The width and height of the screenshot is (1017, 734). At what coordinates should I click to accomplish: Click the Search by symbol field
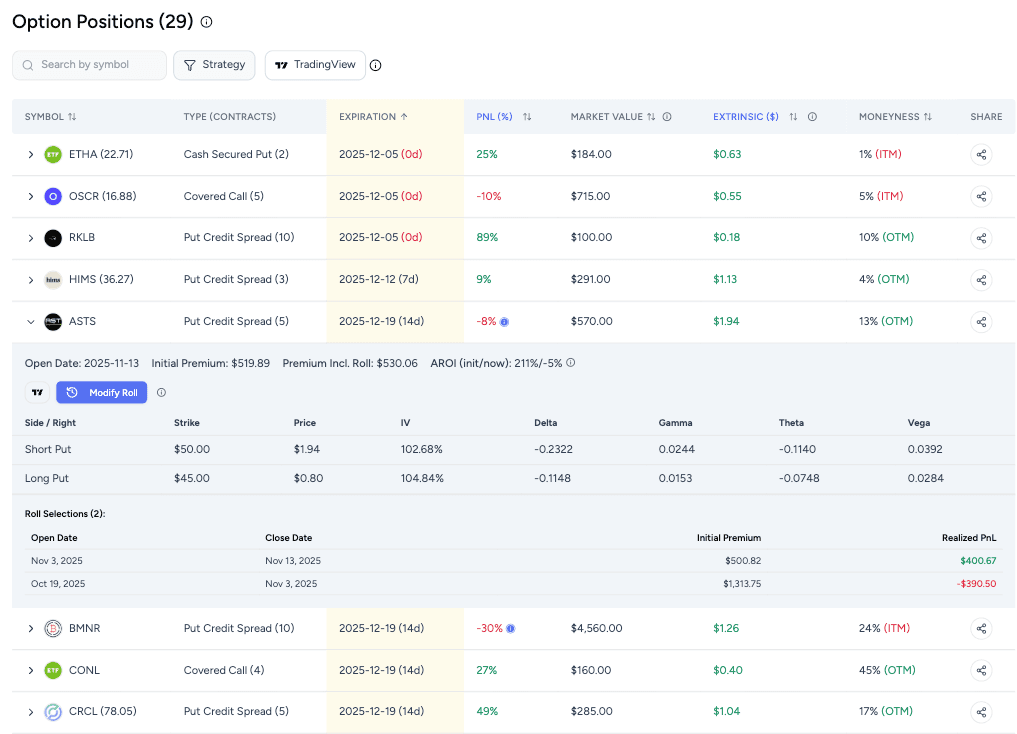click(x=89, y=64)
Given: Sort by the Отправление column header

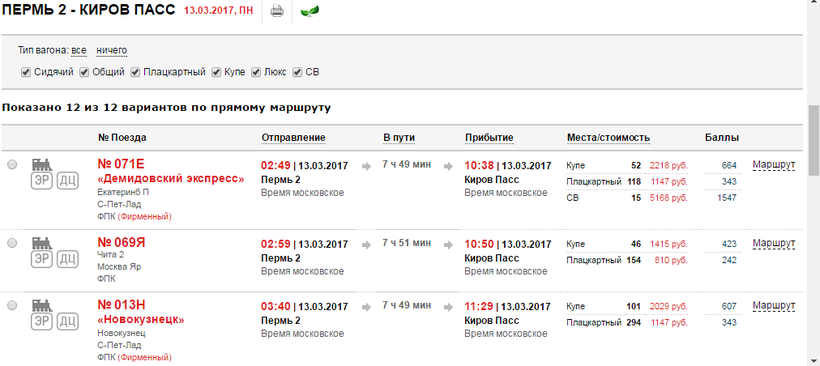Looking at the screenshot, I should 293,138.
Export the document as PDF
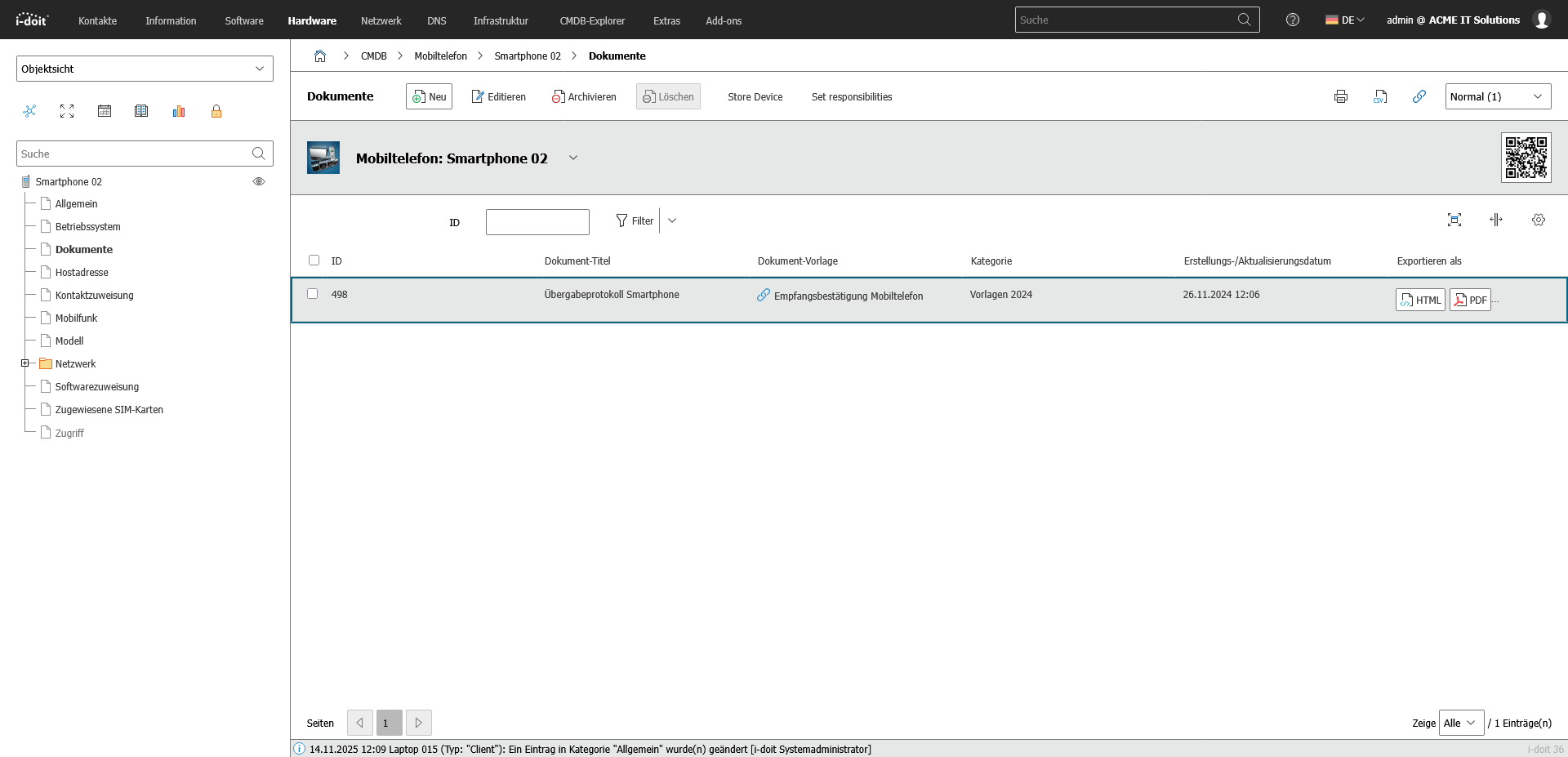The width and height of the screenshot is (1568, 757). 1470,300
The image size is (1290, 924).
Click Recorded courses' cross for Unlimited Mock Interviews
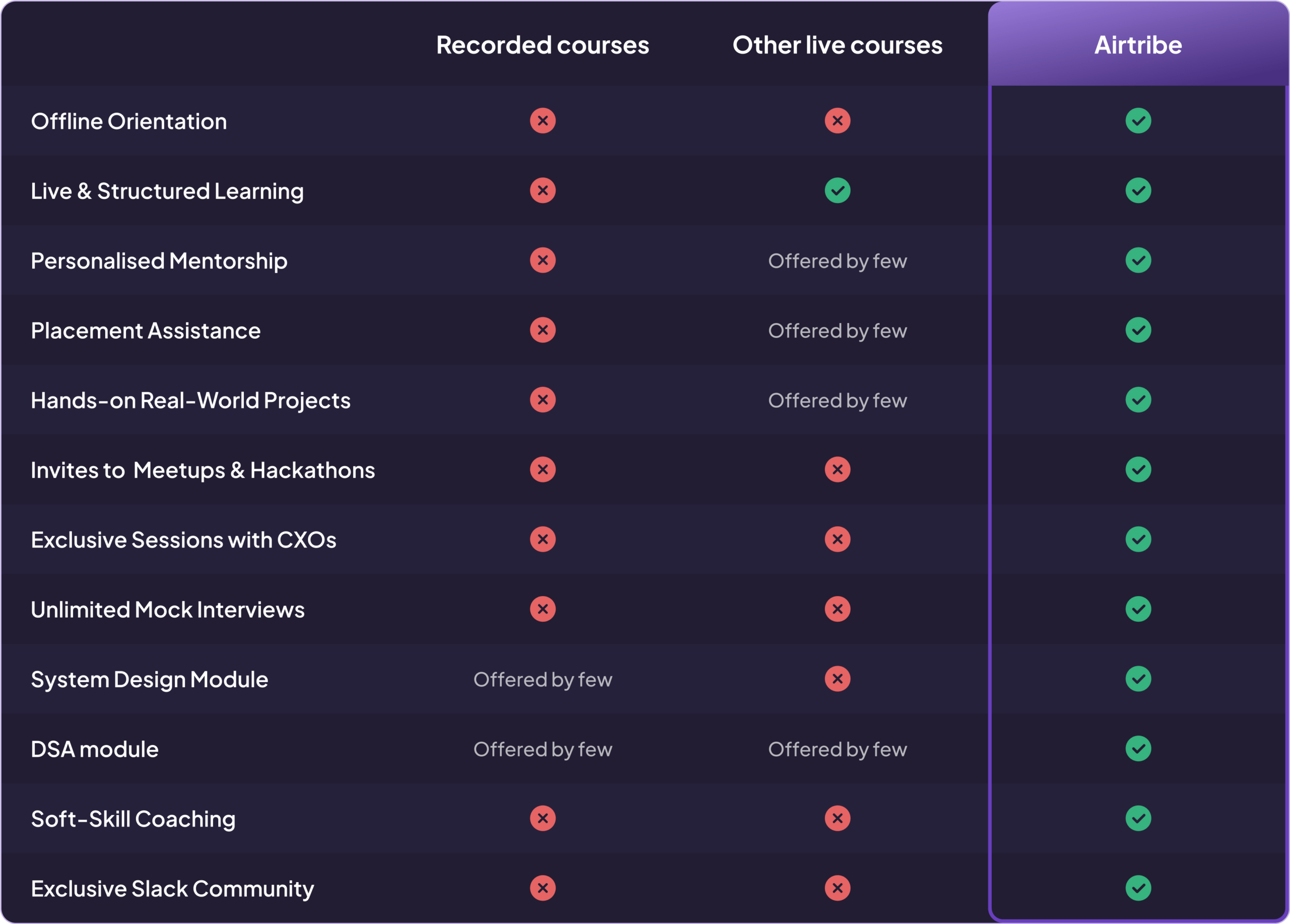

◆ **HOW TO COMPLETE THIS TASK**: Your copy should match the entries exactly, minus the pictures.

◆ **ANSWER SPACE**:
The width and height of the screenshot is (1017, 734). At what coordinates should I click to accomplish: Click the Search by symbol field
click(x=89, y=64)
Given: Sort by the Отправление column header

Looking at the screenshot, I should 293,138.
Export the document as PDF
The width and height of the screenshot is (1568, 757). 1470,300
The image size is (1290, 924).
Click Recorded courses' cross for Unlimited Mock Interviews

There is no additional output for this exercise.